* **Do this**
Please identify every line of the records below that contains the word "card", matching case exactly, and copy each such line.

>> BEGIN

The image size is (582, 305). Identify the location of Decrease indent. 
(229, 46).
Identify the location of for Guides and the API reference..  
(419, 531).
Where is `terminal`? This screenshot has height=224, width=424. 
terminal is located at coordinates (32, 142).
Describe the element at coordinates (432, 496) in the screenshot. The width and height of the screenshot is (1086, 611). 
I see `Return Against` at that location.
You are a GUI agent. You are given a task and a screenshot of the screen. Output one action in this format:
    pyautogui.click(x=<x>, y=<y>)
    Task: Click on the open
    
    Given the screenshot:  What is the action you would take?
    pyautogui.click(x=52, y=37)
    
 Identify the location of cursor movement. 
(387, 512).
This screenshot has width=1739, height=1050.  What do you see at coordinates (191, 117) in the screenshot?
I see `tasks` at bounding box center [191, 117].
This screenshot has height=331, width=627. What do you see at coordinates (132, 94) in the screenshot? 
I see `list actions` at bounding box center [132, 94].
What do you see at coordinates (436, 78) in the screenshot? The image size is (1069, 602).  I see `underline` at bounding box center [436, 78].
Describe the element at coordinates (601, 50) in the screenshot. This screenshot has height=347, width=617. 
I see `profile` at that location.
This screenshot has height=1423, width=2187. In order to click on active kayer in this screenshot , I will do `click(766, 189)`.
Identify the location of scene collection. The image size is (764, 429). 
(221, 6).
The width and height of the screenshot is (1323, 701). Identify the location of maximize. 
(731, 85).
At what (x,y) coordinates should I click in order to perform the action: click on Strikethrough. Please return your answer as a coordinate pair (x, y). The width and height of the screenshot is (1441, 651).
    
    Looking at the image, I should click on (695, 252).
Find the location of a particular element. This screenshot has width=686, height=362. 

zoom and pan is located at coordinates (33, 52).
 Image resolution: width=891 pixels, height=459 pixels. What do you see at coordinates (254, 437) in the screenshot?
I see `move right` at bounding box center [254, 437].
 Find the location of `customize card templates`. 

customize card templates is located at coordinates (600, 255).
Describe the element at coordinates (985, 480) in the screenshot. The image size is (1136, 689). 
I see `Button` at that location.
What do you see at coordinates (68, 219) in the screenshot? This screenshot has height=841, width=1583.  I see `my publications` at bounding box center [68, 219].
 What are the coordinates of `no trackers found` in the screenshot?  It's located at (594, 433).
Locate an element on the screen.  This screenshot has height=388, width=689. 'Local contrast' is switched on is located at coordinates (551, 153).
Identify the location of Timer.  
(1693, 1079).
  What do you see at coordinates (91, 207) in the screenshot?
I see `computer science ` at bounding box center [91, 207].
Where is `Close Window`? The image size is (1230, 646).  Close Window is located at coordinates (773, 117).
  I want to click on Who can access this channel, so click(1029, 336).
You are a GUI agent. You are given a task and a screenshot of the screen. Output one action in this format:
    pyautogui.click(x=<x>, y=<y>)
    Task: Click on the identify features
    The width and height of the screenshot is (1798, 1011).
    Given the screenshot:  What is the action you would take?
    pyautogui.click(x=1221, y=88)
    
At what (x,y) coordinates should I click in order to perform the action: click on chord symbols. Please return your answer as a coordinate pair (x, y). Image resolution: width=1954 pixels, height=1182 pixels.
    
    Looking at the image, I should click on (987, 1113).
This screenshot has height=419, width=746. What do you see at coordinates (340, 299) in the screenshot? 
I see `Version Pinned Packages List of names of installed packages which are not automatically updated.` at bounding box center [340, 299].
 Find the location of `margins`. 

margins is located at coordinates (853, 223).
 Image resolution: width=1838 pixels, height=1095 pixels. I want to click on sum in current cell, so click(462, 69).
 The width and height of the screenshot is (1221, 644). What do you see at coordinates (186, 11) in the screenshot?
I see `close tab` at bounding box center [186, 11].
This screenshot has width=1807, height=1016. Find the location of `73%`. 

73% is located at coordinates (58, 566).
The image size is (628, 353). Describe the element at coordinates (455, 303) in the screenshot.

>> END

* **Result for this exercise**
 Find the location of `customize card templates`. 
customize card templates is located at coordinates (600, 255).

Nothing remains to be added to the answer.